Mao a biography by Jonathan Spence

Spence spends too much time cataloguing the dead instead of showing the turning points in Mao's life. He should have explained how Mao transformed from an urban bookseller into a man living in a cave, trying to run a war; likewise, he leaves out Mao's sinification of Marxist/Leninist thought. Granted, it could be that Spence doesn't have any good information on this, however he should explain that in a note at least. Regardless, from his notes, it looks like I should read Schram's Mao's Road to Power next.

Spence's picture of Mao looks like a victim of the Peter Principle; Mao worked well as a political infighter and propagandist. However, running a country of 600M people didn't work out as well. Perhaps the canonical example of political infighting trumping any other concerns lies in his use of the Hundred Flowers campaign to flush out dissidents. Instead of crushing them, he should have sought to coopt (Bismarck) them.
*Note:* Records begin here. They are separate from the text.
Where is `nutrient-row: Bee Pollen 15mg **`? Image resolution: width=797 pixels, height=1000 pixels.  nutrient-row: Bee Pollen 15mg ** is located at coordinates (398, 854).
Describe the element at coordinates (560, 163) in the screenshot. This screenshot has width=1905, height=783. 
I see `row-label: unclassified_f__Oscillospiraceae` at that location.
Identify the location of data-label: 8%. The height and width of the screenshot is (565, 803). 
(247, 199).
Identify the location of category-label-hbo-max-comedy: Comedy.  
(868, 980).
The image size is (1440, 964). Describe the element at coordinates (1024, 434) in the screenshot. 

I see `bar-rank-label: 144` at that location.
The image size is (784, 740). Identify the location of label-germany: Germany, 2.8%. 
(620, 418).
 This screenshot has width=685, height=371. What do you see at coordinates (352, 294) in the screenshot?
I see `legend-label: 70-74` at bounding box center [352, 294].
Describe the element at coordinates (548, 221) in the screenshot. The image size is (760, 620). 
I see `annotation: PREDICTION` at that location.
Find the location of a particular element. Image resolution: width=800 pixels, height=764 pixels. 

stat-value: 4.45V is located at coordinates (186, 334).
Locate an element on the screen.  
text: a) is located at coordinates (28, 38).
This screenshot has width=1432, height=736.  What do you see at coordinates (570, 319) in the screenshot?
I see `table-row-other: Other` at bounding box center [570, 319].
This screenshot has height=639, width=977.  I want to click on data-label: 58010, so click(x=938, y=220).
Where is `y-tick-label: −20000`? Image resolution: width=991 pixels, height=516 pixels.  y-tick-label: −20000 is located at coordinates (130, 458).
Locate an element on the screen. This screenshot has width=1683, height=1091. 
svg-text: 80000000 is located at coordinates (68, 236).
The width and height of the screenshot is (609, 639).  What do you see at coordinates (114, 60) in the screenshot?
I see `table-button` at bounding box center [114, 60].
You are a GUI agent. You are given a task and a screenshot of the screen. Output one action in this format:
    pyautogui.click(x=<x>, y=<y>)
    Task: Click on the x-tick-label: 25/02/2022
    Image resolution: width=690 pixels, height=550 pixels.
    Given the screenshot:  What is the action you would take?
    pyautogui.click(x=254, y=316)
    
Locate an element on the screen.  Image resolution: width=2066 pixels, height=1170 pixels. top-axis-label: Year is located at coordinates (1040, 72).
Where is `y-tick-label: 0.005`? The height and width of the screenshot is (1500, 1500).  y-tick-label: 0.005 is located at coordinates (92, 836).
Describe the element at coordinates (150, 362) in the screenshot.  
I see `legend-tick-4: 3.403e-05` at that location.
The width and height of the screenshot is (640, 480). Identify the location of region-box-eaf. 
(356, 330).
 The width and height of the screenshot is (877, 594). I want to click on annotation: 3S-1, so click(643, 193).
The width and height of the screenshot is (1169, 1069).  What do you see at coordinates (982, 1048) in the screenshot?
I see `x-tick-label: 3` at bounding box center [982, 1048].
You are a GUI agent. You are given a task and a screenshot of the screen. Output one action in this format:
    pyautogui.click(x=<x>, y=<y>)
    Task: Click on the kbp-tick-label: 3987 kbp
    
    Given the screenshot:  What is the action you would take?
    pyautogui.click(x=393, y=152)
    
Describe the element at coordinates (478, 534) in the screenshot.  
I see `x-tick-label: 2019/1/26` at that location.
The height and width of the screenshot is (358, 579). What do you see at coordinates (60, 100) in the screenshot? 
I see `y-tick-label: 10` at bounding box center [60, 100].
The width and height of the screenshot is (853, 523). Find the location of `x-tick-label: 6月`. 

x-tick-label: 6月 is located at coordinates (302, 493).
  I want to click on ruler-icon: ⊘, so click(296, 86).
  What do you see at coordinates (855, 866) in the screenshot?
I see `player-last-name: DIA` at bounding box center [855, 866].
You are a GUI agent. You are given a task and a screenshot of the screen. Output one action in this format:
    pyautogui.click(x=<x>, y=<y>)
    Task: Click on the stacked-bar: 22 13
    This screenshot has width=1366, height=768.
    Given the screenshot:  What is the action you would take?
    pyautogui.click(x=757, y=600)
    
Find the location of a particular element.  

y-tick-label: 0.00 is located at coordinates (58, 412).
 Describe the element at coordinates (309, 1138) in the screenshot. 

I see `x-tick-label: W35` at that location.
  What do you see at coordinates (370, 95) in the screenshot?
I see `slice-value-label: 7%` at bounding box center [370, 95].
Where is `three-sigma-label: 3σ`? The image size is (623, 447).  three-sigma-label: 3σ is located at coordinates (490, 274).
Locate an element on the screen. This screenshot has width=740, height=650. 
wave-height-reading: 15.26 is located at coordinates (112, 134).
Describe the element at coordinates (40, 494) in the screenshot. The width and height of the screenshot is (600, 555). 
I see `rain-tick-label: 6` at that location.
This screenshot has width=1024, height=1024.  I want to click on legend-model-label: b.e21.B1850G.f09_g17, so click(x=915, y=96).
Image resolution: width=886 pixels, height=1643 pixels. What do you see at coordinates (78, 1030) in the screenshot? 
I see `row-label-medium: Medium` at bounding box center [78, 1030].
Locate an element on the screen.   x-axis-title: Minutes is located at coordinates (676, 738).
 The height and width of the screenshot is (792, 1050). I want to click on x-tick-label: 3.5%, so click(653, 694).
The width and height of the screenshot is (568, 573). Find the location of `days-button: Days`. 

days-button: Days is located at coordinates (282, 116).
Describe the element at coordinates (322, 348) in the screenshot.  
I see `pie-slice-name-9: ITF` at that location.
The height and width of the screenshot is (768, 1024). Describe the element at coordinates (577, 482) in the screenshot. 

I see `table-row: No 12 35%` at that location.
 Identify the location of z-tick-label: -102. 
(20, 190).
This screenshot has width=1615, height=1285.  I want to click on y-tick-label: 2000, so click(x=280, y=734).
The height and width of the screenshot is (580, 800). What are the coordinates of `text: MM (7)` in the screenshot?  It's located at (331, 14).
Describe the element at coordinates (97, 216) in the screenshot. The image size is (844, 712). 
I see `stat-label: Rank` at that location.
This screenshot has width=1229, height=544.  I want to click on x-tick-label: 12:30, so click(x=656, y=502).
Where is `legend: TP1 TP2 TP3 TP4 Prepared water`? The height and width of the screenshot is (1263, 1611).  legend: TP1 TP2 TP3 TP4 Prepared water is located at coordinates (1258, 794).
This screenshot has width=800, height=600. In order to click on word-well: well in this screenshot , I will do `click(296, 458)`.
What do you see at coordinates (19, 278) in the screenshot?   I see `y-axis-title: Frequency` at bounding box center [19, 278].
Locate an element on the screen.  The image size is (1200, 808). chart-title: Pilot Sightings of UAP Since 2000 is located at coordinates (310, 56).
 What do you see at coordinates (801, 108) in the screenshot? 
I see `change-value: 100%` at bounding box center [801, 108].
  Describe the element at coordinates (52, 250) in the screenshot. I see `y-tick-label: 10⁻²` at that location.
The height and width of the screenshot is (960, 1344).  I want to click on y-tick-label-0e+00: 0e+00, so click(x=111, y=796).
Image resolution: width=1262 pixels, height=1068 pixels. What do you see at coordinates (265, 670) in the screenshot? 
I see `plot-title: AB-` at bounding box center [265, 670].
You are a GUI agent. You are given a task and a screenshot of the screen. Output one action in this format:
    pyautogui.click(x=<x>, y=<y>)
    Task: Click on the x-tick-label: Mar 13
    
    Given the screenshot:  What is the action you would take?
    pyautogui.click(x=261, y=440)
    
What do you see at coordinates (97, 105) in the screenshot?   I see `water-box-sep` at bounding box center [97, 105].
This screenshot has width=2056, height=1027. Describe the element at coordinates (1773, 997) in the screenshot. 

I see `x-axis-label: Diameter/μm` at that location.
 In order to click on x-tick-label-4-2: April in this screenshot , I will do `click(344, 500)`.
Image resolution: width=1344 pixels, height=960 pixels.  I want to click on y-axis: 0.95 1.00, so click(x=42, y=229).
By terminating all opposition, Mao had removed the one handbrake on China's descent into his greatest failure, the Great Leap Backward that killed 20+ million average people who were just trying to get by.

It was for this paper (Dagongbao) that he wrote a series of nine articles on the suicide of a local Changsha woman name Zhao Wuzhen, which attracted wide attention. Zhao had killed herself inside her enclosed bridal sedan chair, as she was being taken to an arranged marriage that she bitterly opposed.
-- Chapter 3, Casting Around
Talk about having a flair for the dramatic ;)
When Mao set off for Moscow in December 1949, the Communists had won, but China was in a catastrophic state. Many areas of the country had endured close to forty years of almost incessant fighting or military occupation of one kind or another -- local warlords, Communist guerrillas, Guomindang suppression forces, Japanese occupying armies -- and had no effective administrative structures.
-- Chapter 8, Taking Over
Quite the contrast from Taiwan
To be labelled a rich peasant or landlord was to face the risk of losing everything, including all of one's savings and even one's life...
The exact way that these (class) labels were applied, and the precise amount of land or other property, tools, and draft animals that each individual or family controlled, were drawn up in exhaustive investigations, a prototype of which had been the kinds of investigations carried out by Mao in Hunan during 1926, in Jinggangshan in 1928, and in Xunwu in 1930. Facing such investigations, wealthy peasants often sought to 'lower' their class status by killing off livestock or destroying stored grain, and by selling off cheaply, or even giving away, surplus land.